抜粋テキスト:
巨匠マーティン・スコセッシが製作総指揮に名乗りをあげ、2020年のサンダンス映画祭でUSドラマ部門審査員特別賞を受賞した『Shirley シャーリイ』が7月5日(金)より公開。このたび、翻訳家の柴田元幸、ブックデザイナーの名久井直子、文筆家・イラストレーターのはらだ有彩、Youtuberの好事家ジェネら、総勢10名の著名人から絶賛コメントおよびイラストが到着した。あわせてシャーリイとスタンリー夫妻の秘密を覗き込むような本編動画が解禁された。
本作は、スティーヴン・キングも影響も受けたと言われ、“魔女”と呼ばれたゴシック作家シャーリイ・ジャクスンの伝記に、現代的で斬新な解釈を加えて練り上げられた心理サスペンス。監督はA24とApple TV+が共同制作した『空はどこにでも』(2022)などで知られ、いま最も注目を集めている奇才ジョセフィン・デッカー。シャーリイを演じたのは『透明人間』『ハンドメイズ・テイル/侍女の物語』などで知られるエリザベス・モス。
このたび本作をいち早く鑑賞した計10名の著名人からコメントが寄せられた。ポール・オースター、スティーヴン・ミルハウザーら現代アメリカ文学の翻を多数行う翻訳家の柴田元幸は「手持ちカメラを多用した不安定な映像と、傷つける者傷つけられる者、護る者護られる者が容易に反転する不安定な関係とが地続きになっている――という図式にも安定しないところがまたよい」、俵万智の歌集『アボカドの種』や川上未映子の『黄色い家』など数多くのブックデザインを手がけるブックデザイナーの名久井直子は、「シャーリイの放つ妖しく強い光と影。観ているこちらも、嫌悪を愛に変えられてしまった。小説家ってこわい!(周りの小説家たちを思い浮かべつつ)」、「暗く悪しく美しいカルチャー」を紹介するYoutuberの好事家ジェネは「シャーリイという作家の日々を傍観していたつもりが、いつの間にか彼女の悪夢のような創作世界に取り込まれてしまった」、日本の昔話に登場する女の子が現代の女の子たちに打ち明けるように語りかけるエッセイ『日本のヤバい女の子』が話題を呼んだ文筆家・イラストレーターのはらだ有彩は「次に何が起こるかまったく分からず、画面は美しくスリリングで、まるで魔術の過程を見せられているかのようでした」、CDジャケットのアートワークや書籍装丁など少女や超能力をモチーフにした漫画や作品をお発表するイラストレーターのいとうひでみは「シャーリイについて、全てを語ることはできない。放っておくことも、人生を託すこともできない。ただ読んで、見て、鏡に自分を映してみることしかできない」とそれぞれにコメント。あわせて『Shirley シャーリイ』の幻想的な世界観にインスパイアされたイラストも到着した。コメント全文・一覧、イラストは以下にて。

提供データ:
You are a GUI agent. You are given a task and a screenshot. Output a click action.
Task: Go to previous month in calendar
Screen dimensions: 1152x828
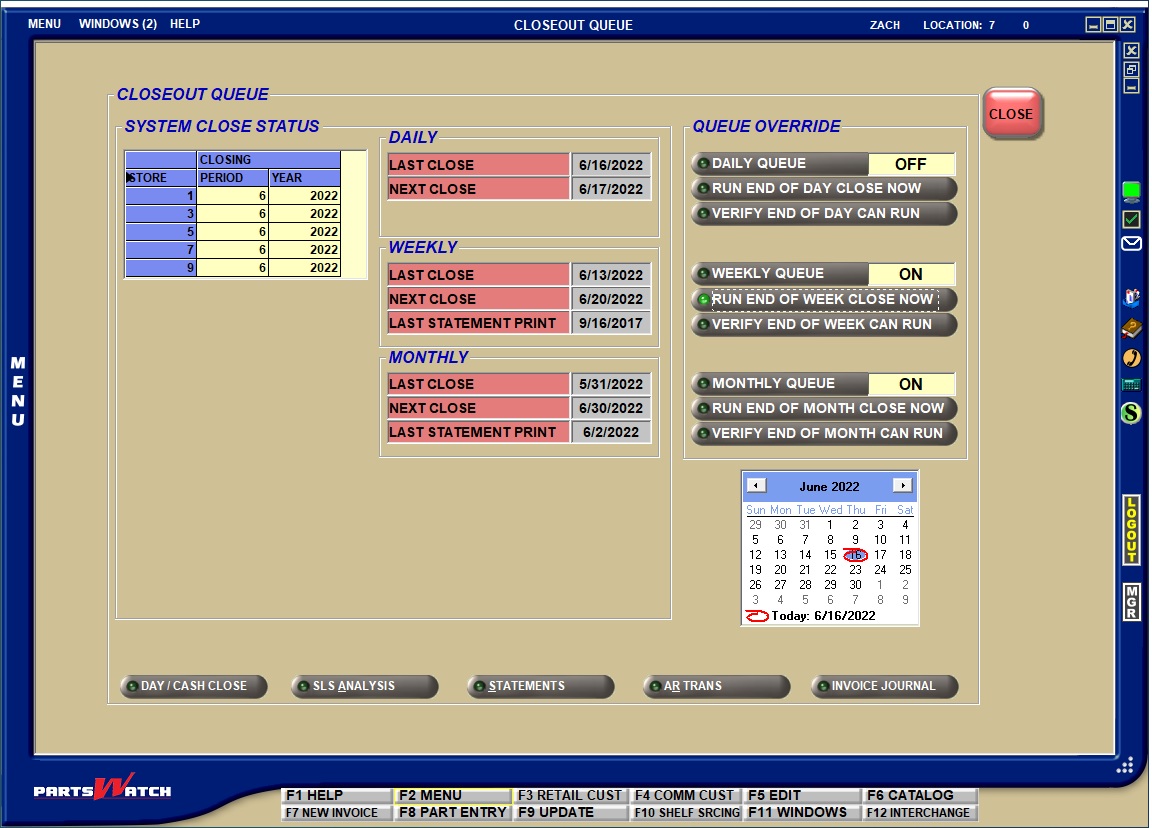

作業指示:
1) 映画『Shirley シャーリイ』の記事のうち、「このたび本作をいち早く鑑賞し」から「コメント全文・一覧、イラストは以下にて。」までの部分を一字一句違えずに書き写すこと。
2) 映画『Shirley シャーリイ』の記事で、シャーリイを演じたのは誰か。

作業結果:
1)
このたび本作をいち早く鑑賞した計10名の著名人からコメントが寄せられた。ポール・オースター、スティーヴン・ミルハウザーら現代アメリカ文学の翻を多数行う翻訳家の柴田元幸は「手持ちカメラを多用した不安定な映像と、傷つける者傷つけられる者、護る者護られる者が容易に反転する不安定な関係とが地続きになっている――という図式にも安定しないところがまたよい」、俵万智の歌集『アボカドの種』や川上未映子の『黄色い家』など数多くのブックデザインを手がけるブックデザイナーの名久井直子は、「シャーリイの放つ妖しく強い光と影。観ているこちらも、嫌悪を愛に変えられてしまった。小説家ってこわい!(周りの小説家たちを思い浮かべつつ)」、「暗く悪しく美しいカルチャー」を紹介するYoutuberの好事家ジェネは「シャーリイという作家の日々を傍観していたつもりが、いつの間にか彼女の悪夢のような創作世界に取り込まれてしまった」、日本の昔話に登場する女の子が現代の女の子たちに打ち明けるように語りかけるエッセイ『日本のヤバい女の子』が話題を呼んだ文筆家・イラストレーターのはらだ有彩は「次に何が起こるかまったく分からず、画面は美しくスリリングで、まるで魔術の過程を見せられているかのようでした」、CDジャケットのアートワークや書籍装丁など少女や超能力をモチーフにした漫画や作品をお発表するイラストレーターのいとうひでみは「シャーリイについて、全てを語ることはできない。放っておくことも、人生を託すこともできない。ただ読んで、見て、鏡に自分を映してみることしかできない」とそれぞれにコメント。あわせて『Shirley シャーリイ』の幻想的な世界観にインスパイアされたイラストも到着した。コメント全文・一覧、イラストは以下にて。

2) エリザベス・モス